CLSA has maintained its ‘Outperform’ rating on Honasa Consumer with a target price of ₹350, implying an upside of around 37% from the current market price of ₹255. The brokerage’s positive stance follows Honasa’s announcement of acquiring a 95% stake in BTM Ventures Private Limited, the parent entity of men’s personal care brand Reginald Men.
In its note, CLSA said the acquisition has been completed via a secondary purchase on a no-cash, no-debt basis. The transaction values BTM Ventures at an enterprise value of ₹1.95 billion, translating into implied trailing 12-month multiples of 10.9 times EV/EBITDA and 2.6 times EV/revenue.
The brokerage highlighted that Reginald Men is a men-focused personal care brand, with sunscreen as its core offering, and sees the acquisition as strategically aligned with Honasa’s broader portfolio expansion in the personal care space. CLSA noted that the valuation appears reasonable given the brand’s positioning and category focus.
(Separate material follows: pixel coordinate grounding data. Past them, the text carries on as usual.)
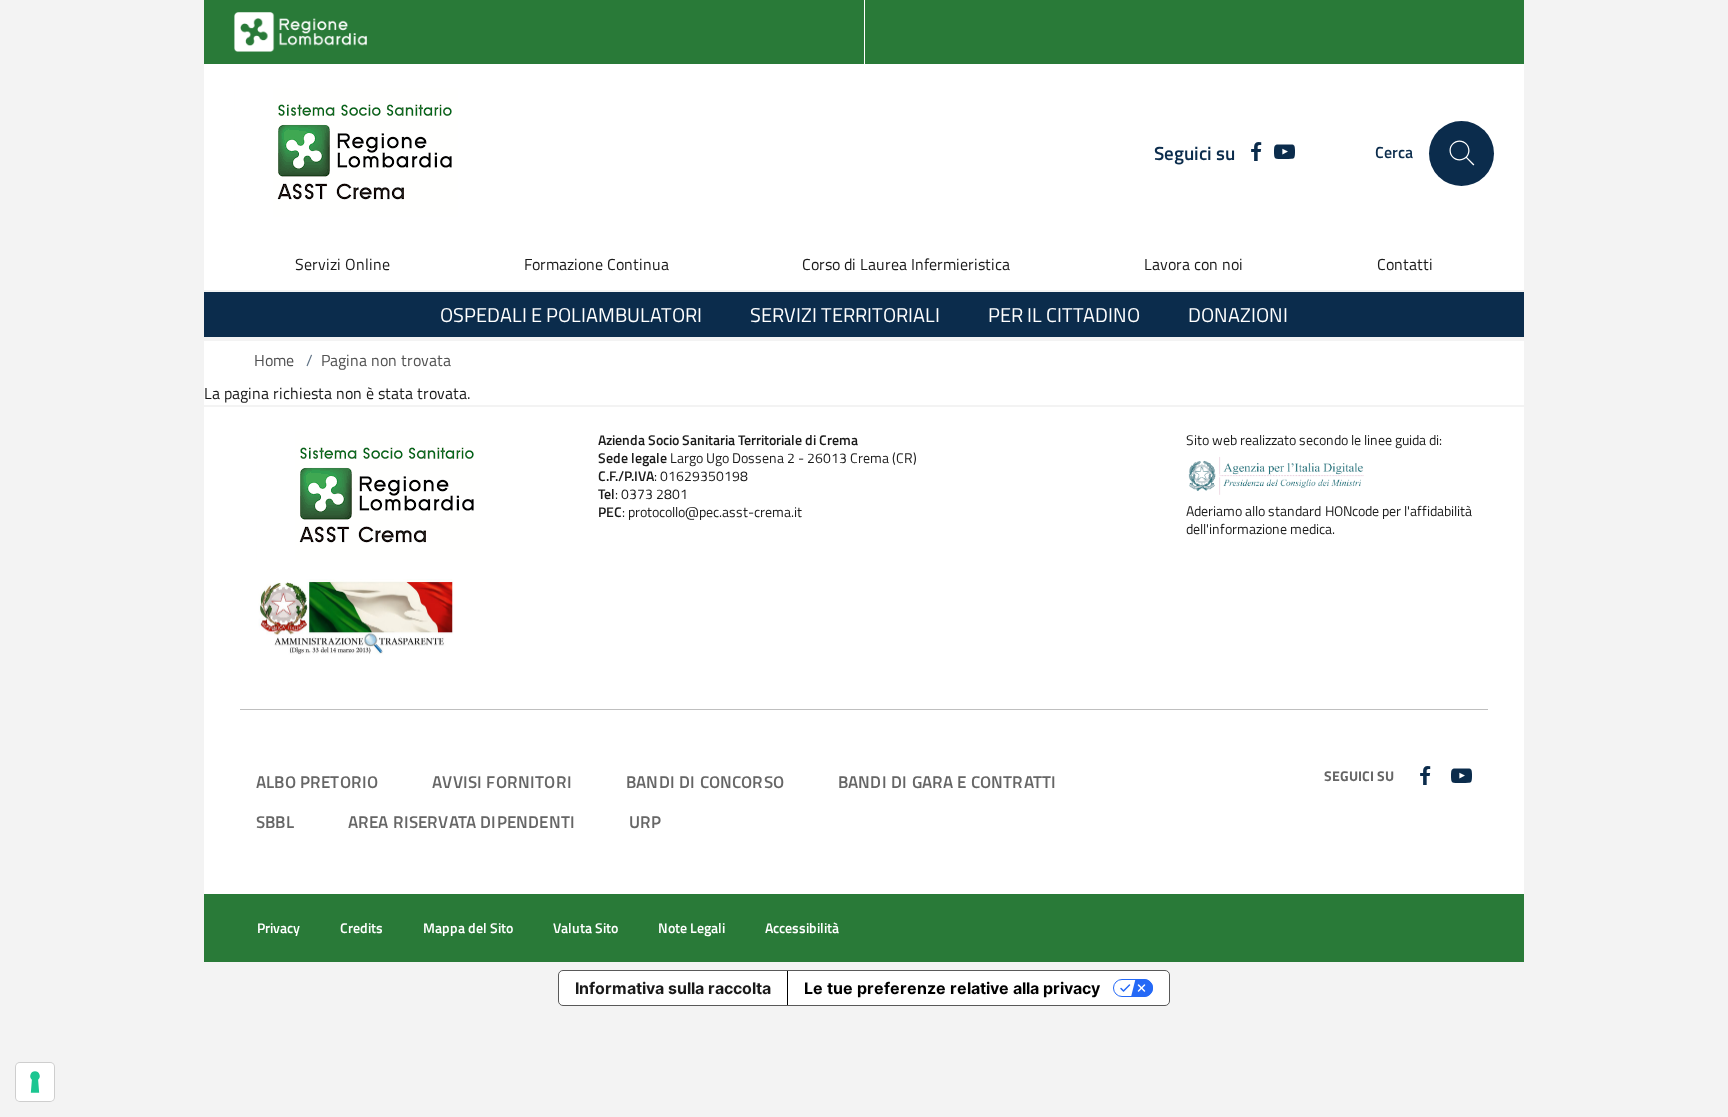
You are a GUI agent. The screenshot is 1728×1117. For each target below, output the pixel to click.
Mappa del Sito (468, 928)
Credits (361, 928)
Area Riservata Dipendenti (461, 821)
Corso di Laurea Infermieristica (906, 264)
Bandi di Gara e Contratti (947, 781)
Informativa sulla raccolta (673, 988)
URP (645, 821)
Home (274, 360)
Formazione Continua (596, 264)
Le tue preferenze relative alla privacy (952, 988)
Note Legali (691, 928)
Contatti (1405, 264)
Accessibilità (802, 928)
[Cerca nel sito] (1461, 153)
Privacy (278, 928)
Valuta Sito (585, 928)
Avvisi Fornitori (502, 781)
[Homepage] (353, 153)
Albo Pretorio (317, 781)
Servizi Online (342, 264)
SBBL (275, 821)
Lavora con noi (1193, 264)
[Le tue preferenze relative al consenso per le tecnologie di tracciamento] (35, 1082)
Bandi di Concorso (705, 781)
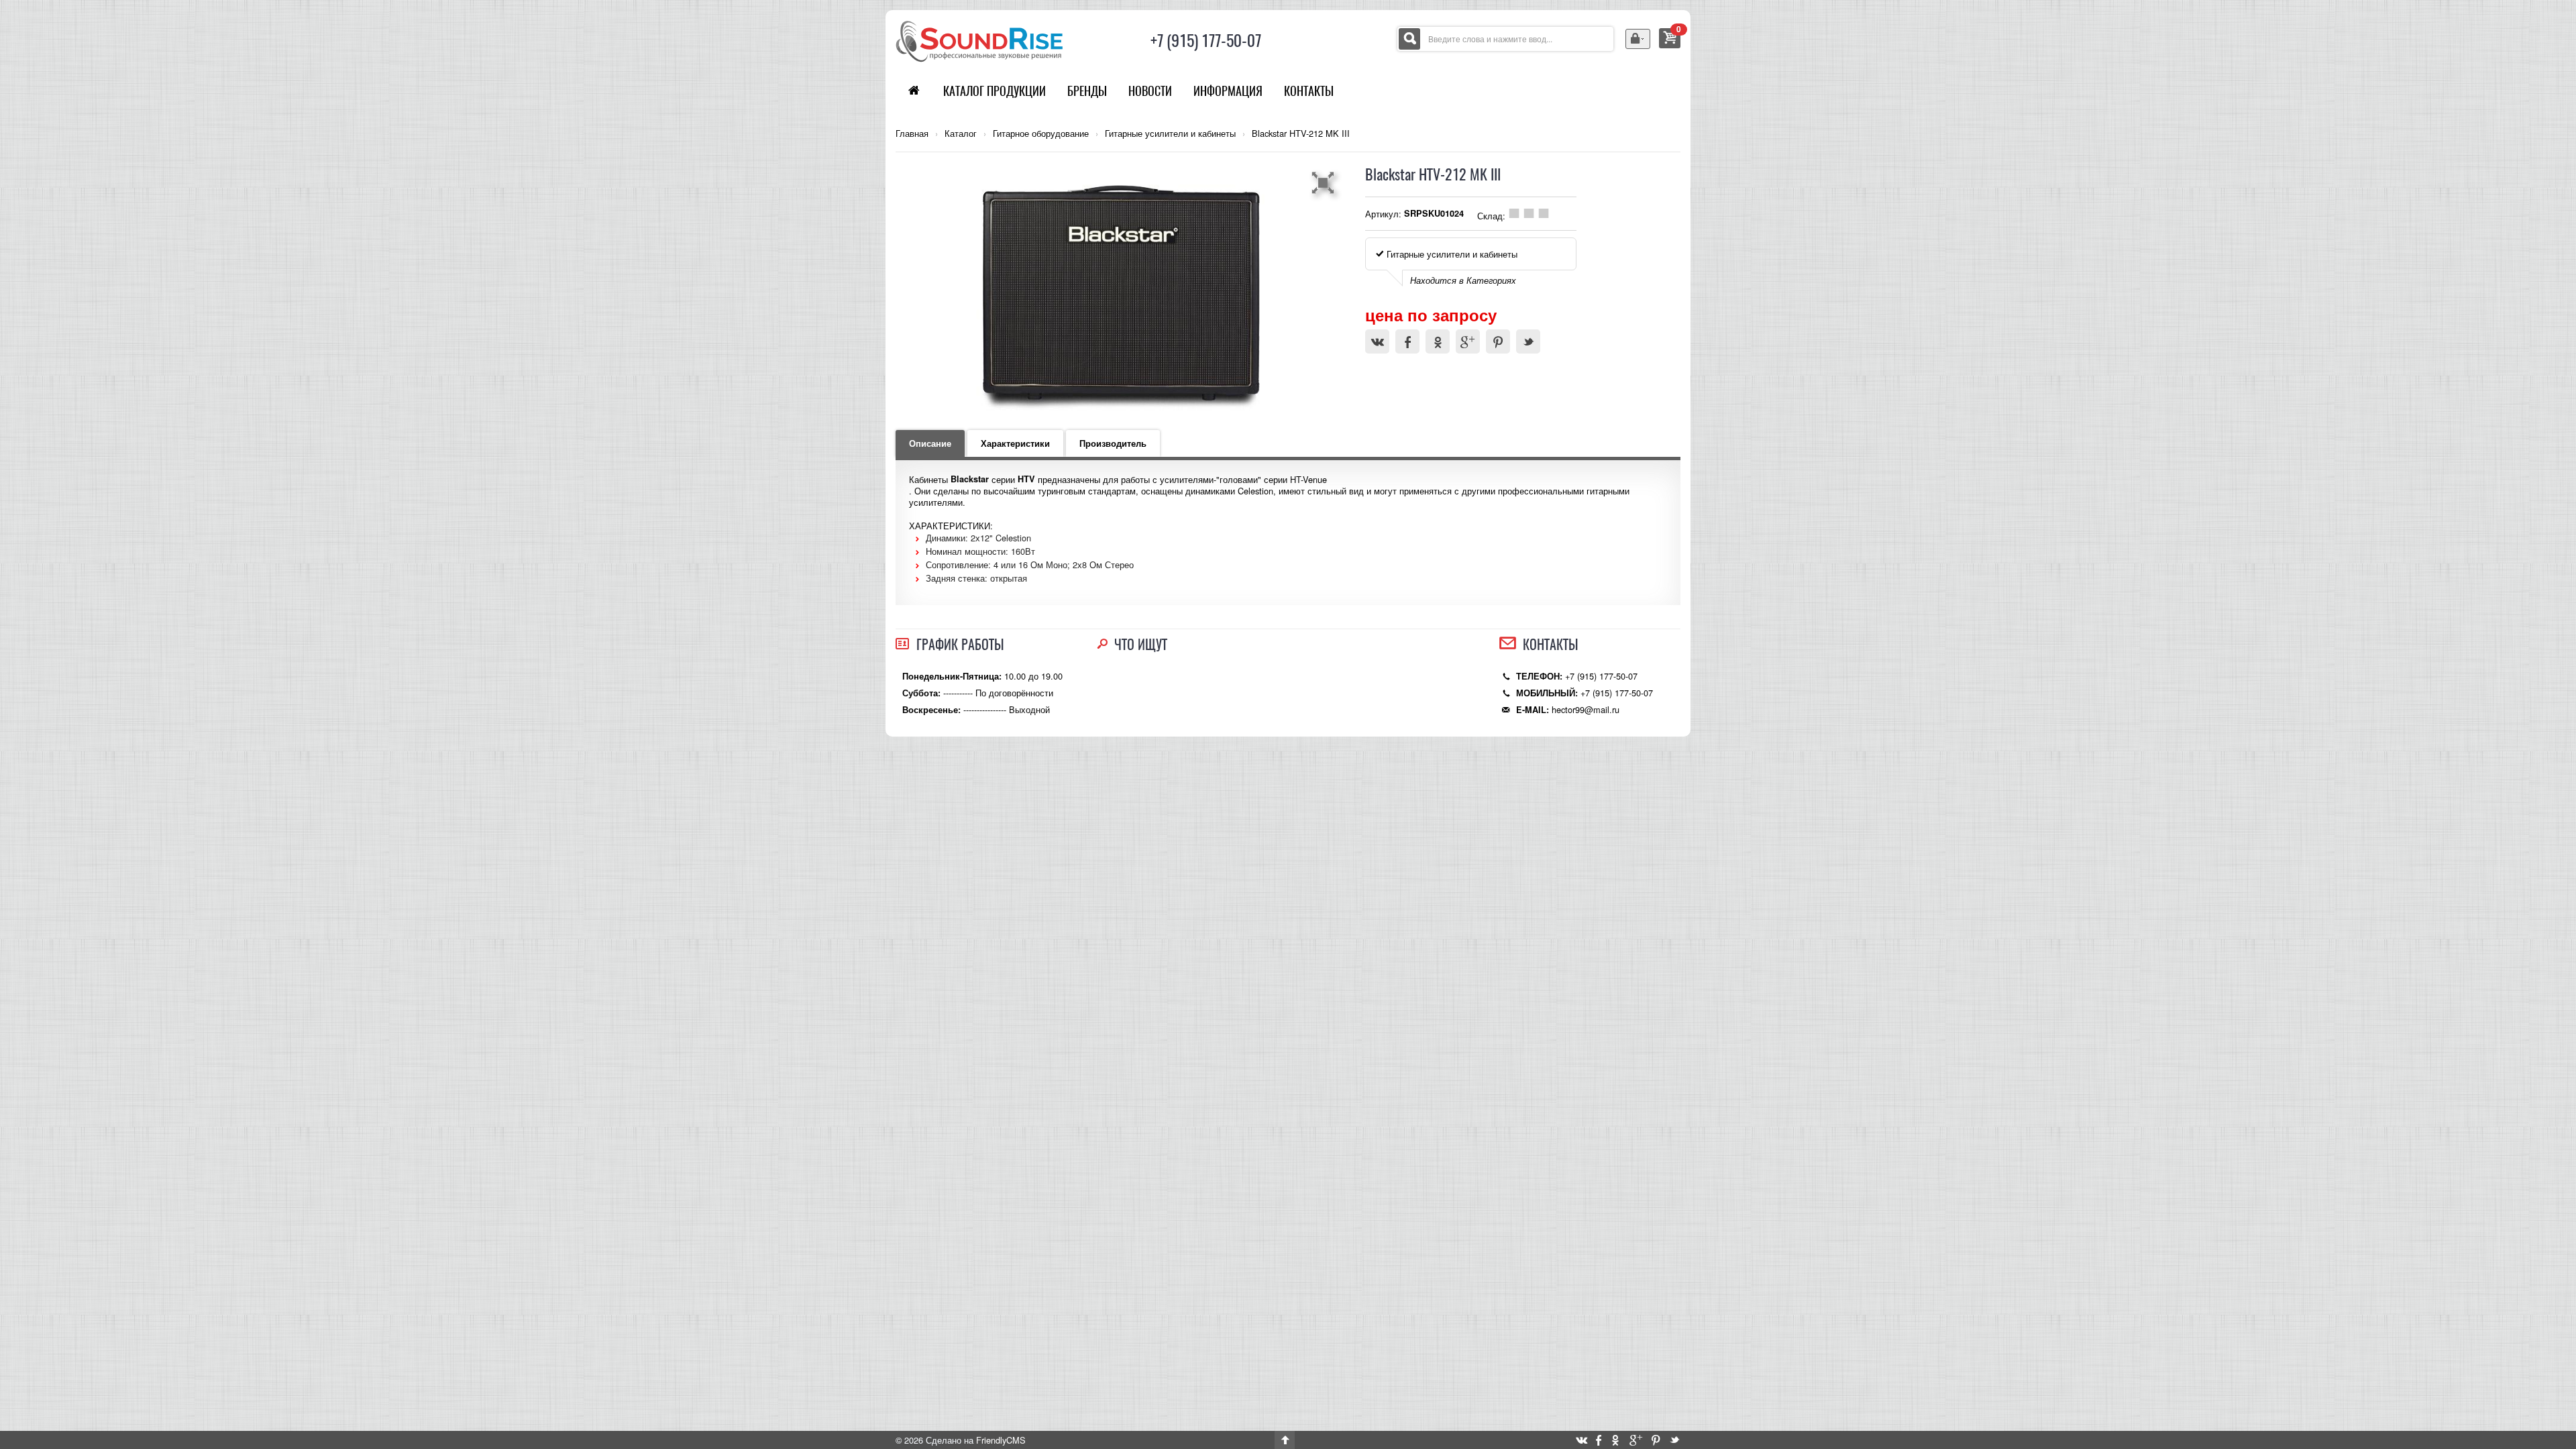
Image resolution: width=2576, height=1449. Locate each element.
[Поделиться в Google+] (1468, 341)
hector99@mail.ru (1585, 709)
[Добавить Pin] (1498, 341)
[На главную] (979, 40)
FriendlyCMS (1001, 1440)
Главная (912, 133)
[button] (1324, 182)
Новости (1150, 91)
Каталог (961, 133)
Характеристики (1015, 443)
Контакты (1309, 91)
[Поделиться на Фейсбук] (1407, 341)
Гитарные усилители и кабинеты (1170, 133)
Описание (930, 443)
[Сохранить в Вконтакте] (1377, 341)
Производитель (1112, 443)
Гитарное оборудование (1041, 133)
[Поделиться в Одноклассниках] (1438, 341)
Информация (1228, 91)
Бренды (1087, 91)
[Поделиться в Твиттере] (1528, 341)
According to the report, the deal strengthens Honasa’s presence in the men’s grooming and personal care segment, which remains a fast-growing category within the overall beauty and personal care market. CLSA believes the acquisition could support Honasa’s long-term growth ambitions by adding a differentiated brand with a clear product niche.
CLSA retained its target price of ₹350 and ‘Outperform’ rating, indicating that it continues to view Honasa Consumer’s growth prospects favourably following the transaction.
Disclaimer: This article is based on a brokerage report by CLSA. The views expressed are those of the brokerage and are for informational purposes only. This content does not constitute investment advice or a recommendation to buy or sell any securities.